When an attorney supervises the execution, the will is entitled to a presumption that it was properly executed — known as the presumption of due execution. Wills prepared from online DIY services and executed without an attorney do not enjoy this presumption.
The decedent must have also possessed testamentary capacity when he or she signed the will. The Surrogate’s Court looks at the following three factors to determine whether the decedent had the requisite capacity to sign a will: (1) the decedent understood the nature and consequences of executing a will, (2) the decedent knew the nature and extent of his or her property, and (3) the decedent knew the natural objects of his or her bounty and his or her relations with them.
If a will is the product of undue influence, it will not be admitted to probate. A will may be invalidated on the ground of undue influence if there was: (1) motive, (2) opportunity, and (3) the actual exercise of undue influence. The influence exercised must rise to a level of coercion that restrains the free will and independent action in a forceful way. The inquiry into whether a will is a product of undue influence is fact specific and involves the examination of the decedent and his or her circumstances, the will and its procurement, and the person alleged to have exercised the undue influence.
If it is determined that any of these grounds exist, then the Surrogate’s Court would refuse to admit the will to probate. The result of the denial of probate would be that the decedent’s next of kin would inherit the estate under the laws of intestacy or the beneficiaries of the decedent’s prior will would inherit.

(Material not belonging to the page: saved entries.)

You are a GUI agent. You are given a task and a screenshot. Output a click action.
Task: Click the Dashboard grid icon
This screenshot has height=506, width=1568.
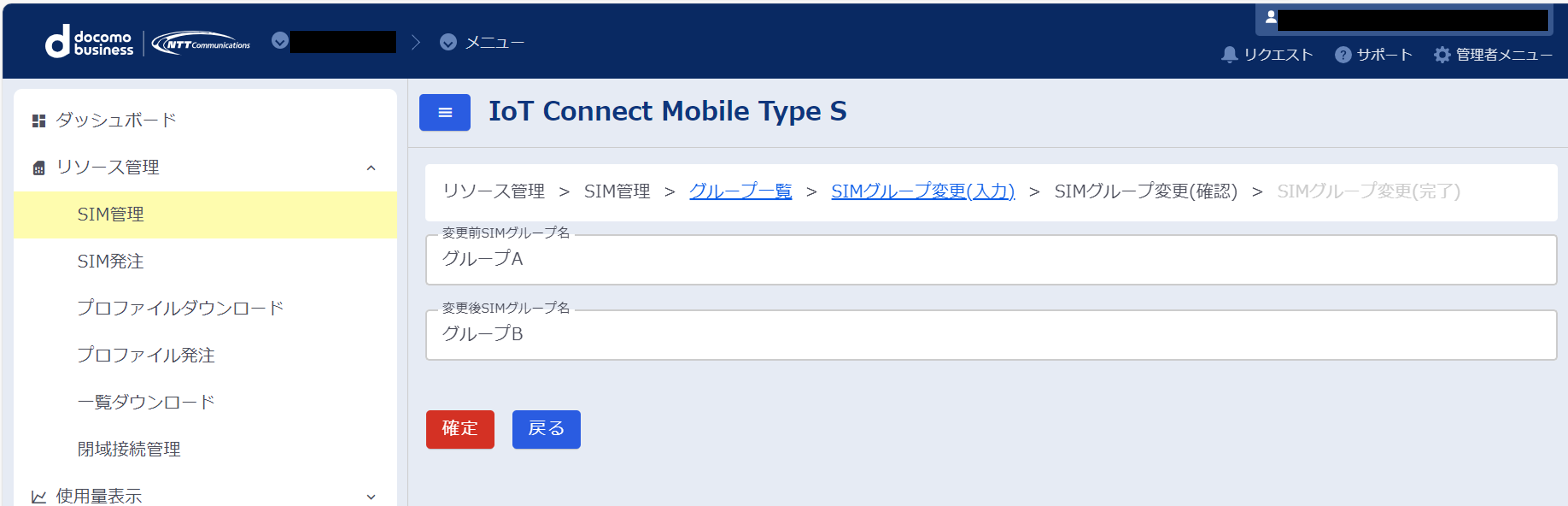39,121
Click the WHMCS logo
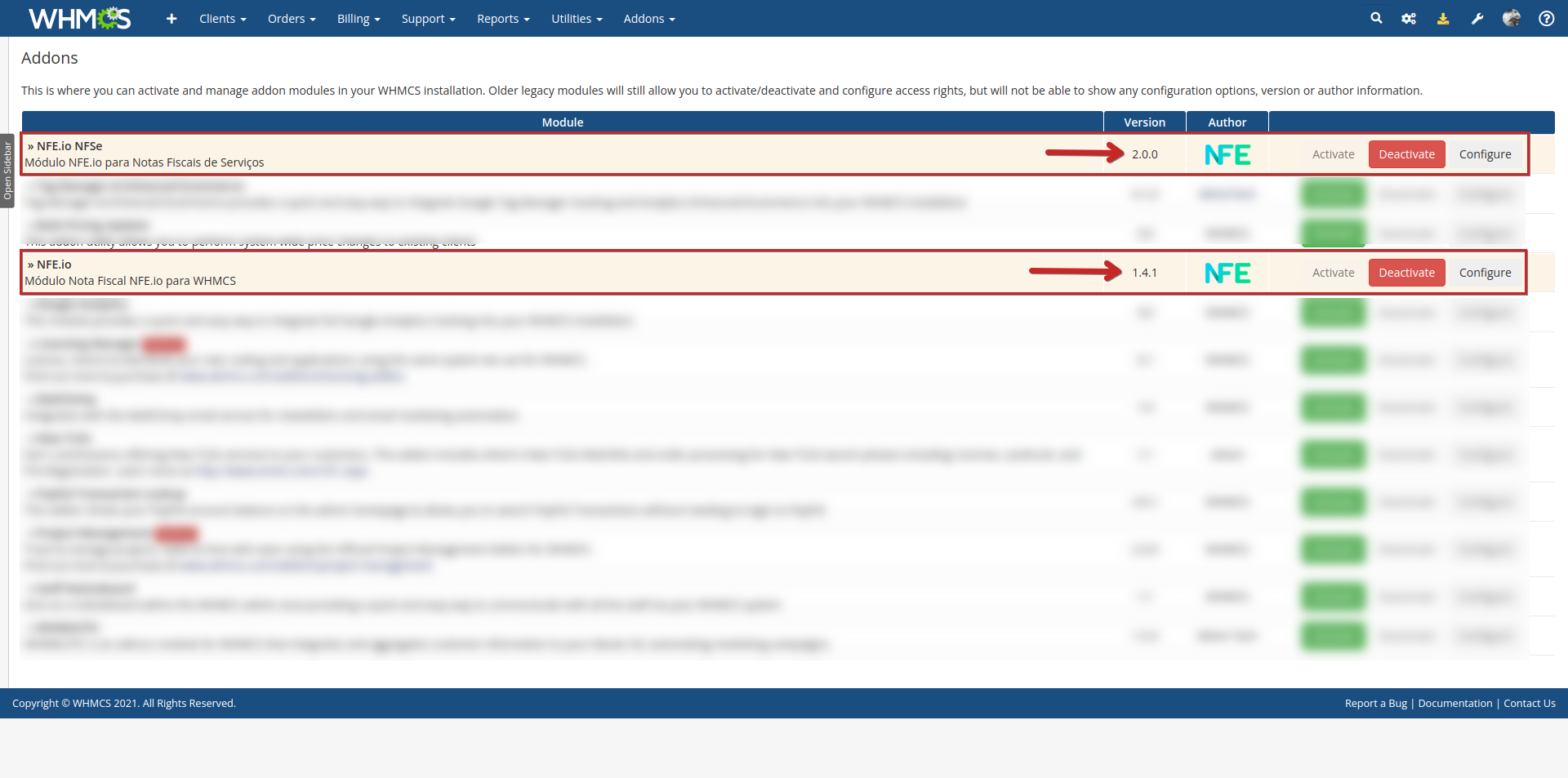This screenshot has width=1568, height=778. [x=79, y=18]
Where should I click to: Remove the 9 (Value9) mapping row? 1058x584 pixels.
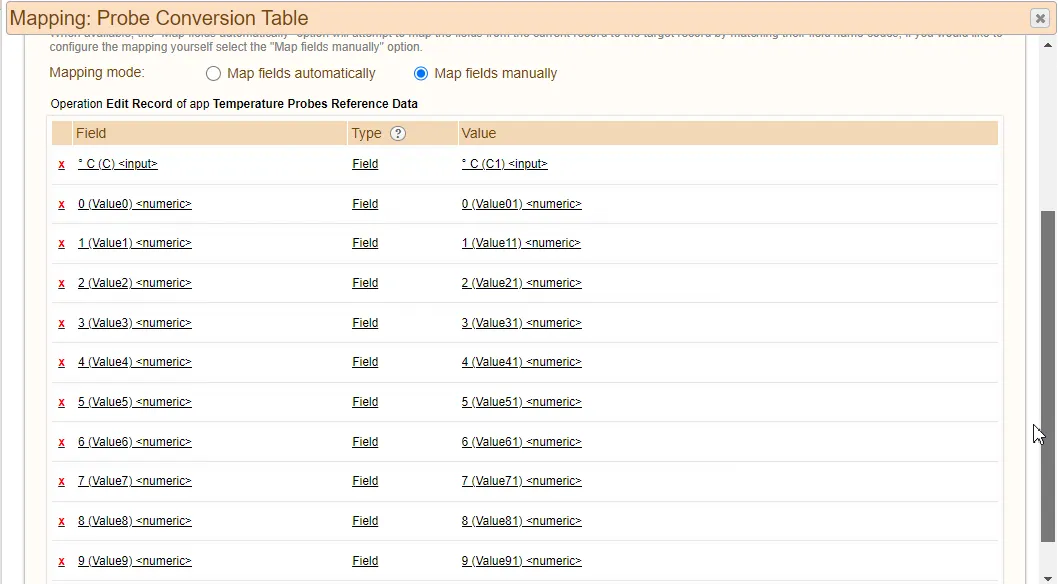click(62, 561)
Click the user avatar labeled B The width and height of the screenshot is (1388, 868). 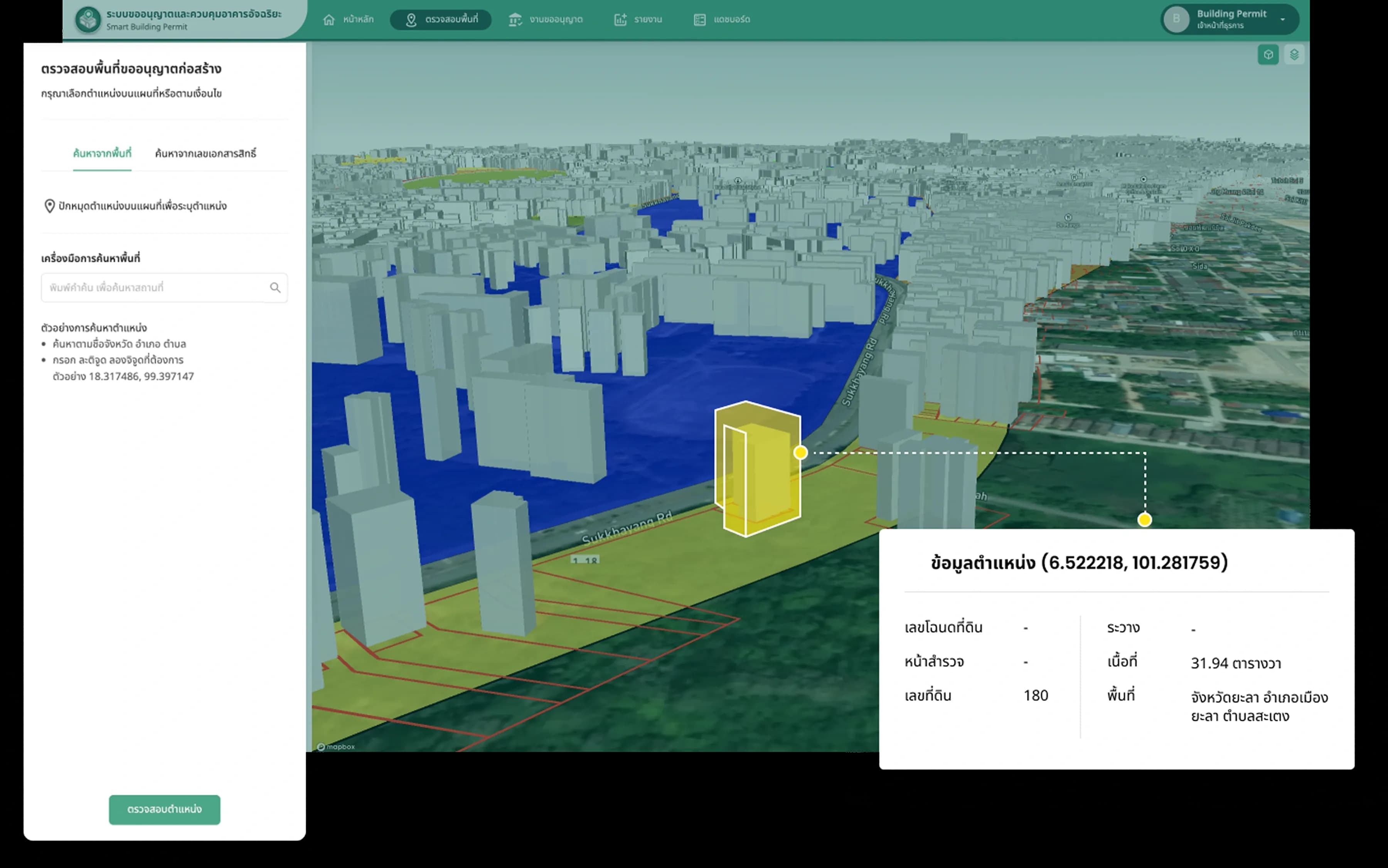tap(1176, 20)
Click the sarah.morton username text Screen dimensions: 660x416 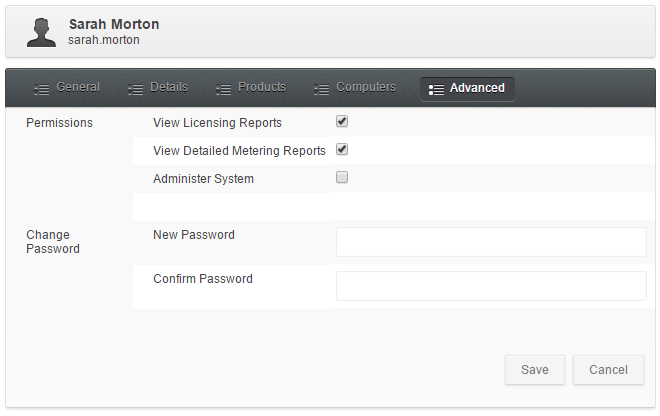point(104,40)
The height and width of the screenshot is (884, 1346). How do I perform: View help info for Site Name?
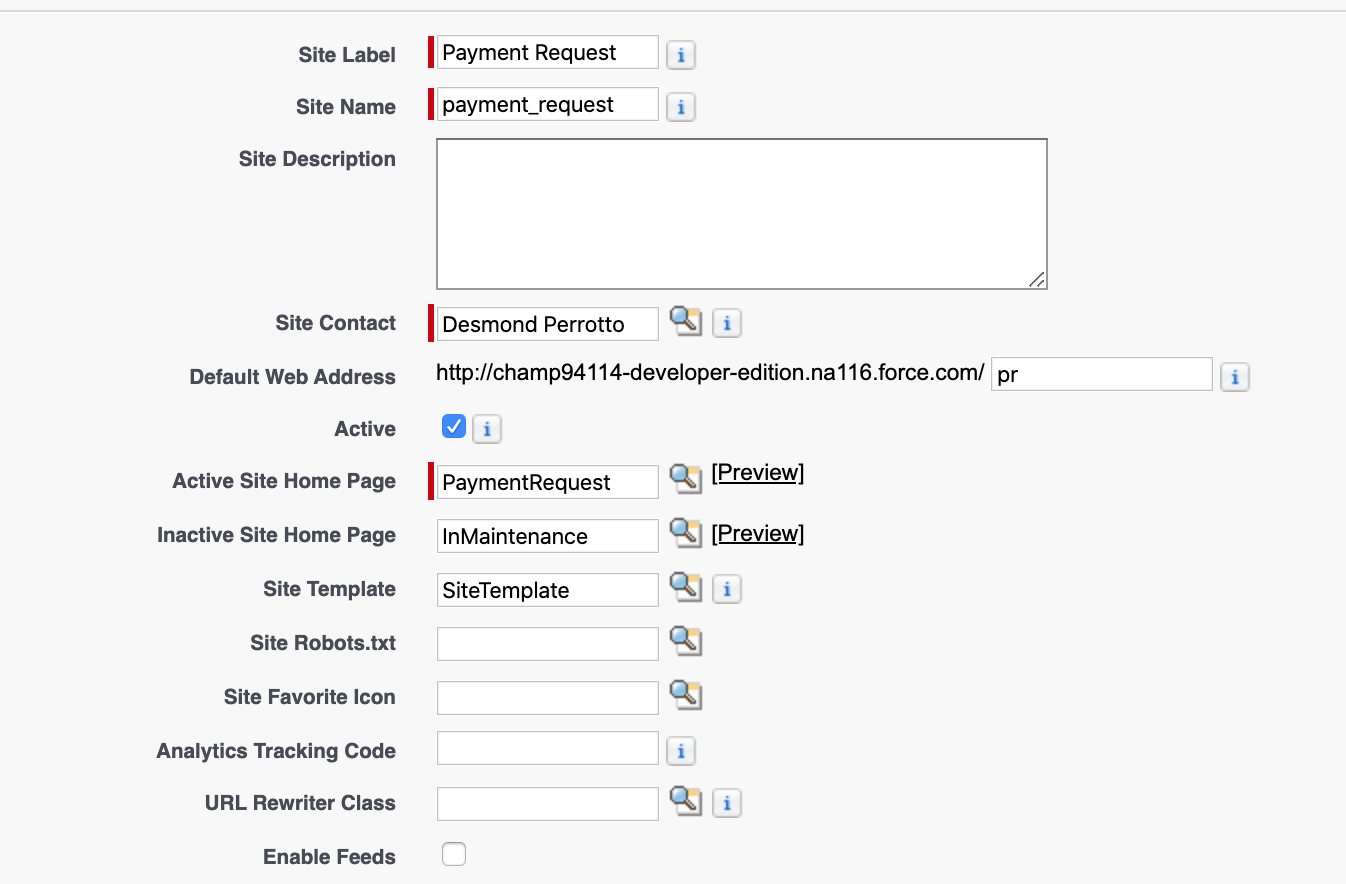[681, 107]
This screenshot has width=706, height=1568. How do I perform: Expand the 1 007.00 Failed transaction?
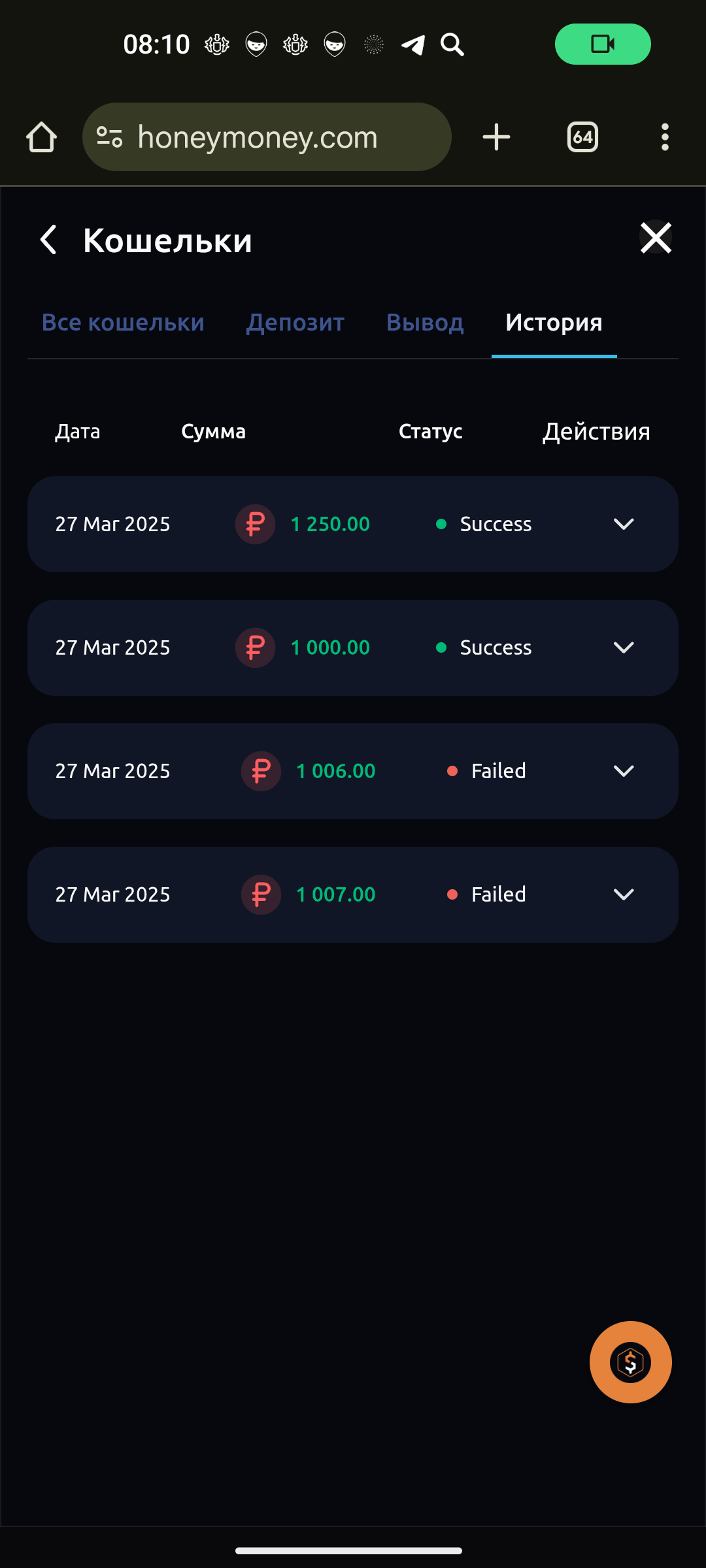point(624,894)
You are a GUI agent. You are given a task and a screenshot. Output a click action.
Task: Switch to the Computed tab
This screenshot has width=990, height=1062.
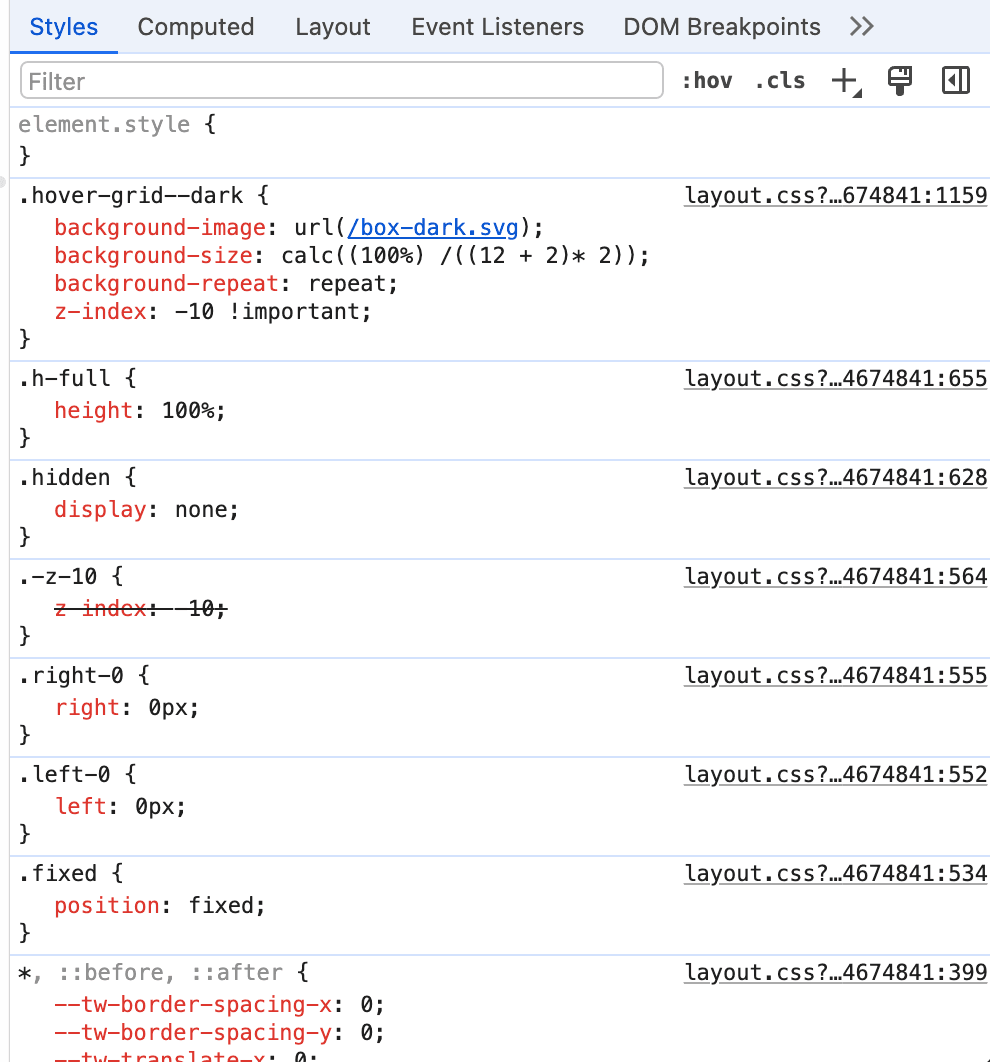195,27
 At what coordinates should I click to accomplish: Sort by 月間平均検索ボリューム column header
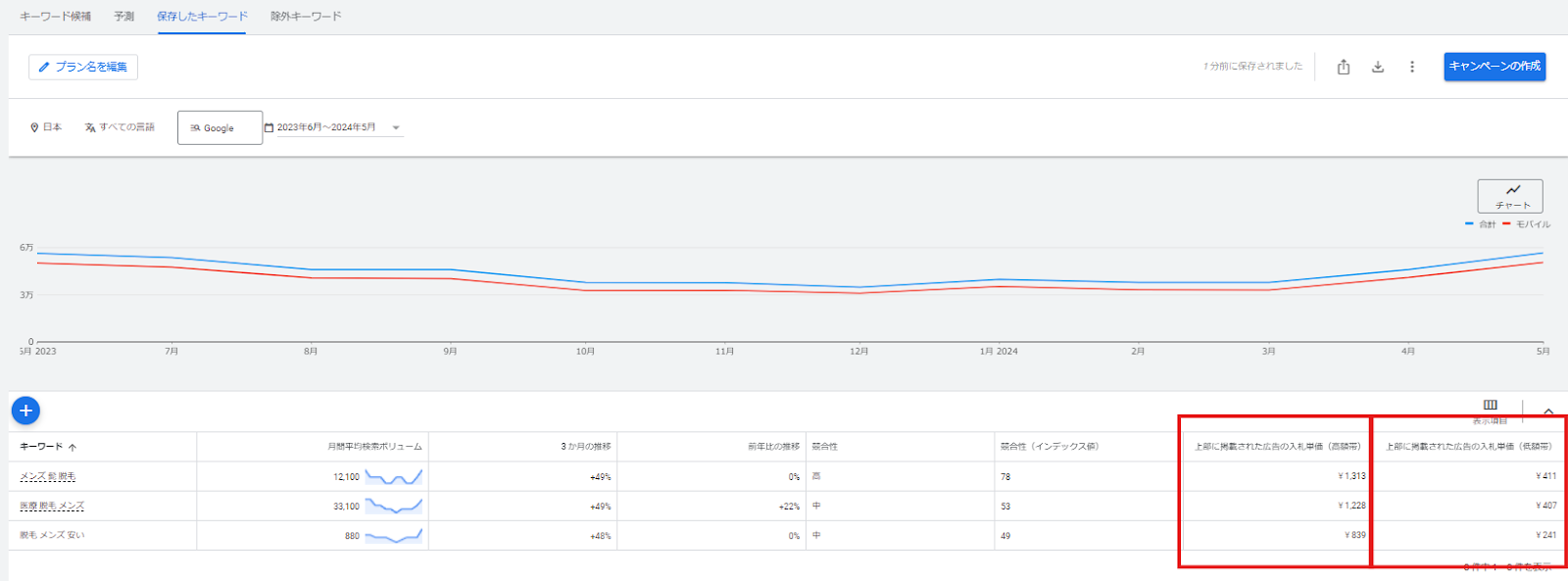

It is difficult — but not impossible — to contest a will. The requirements of due execution and testamentary capacity are easily achieved by presumptions that are obtained through attorney supervised will signings. Undue influence is not easily demonstrated and generally takes a thorough investigation to uncover significant facts. These matters are usually complicated both factually and procedurally, and the assistance of an experienced estate litigation attorney is essential.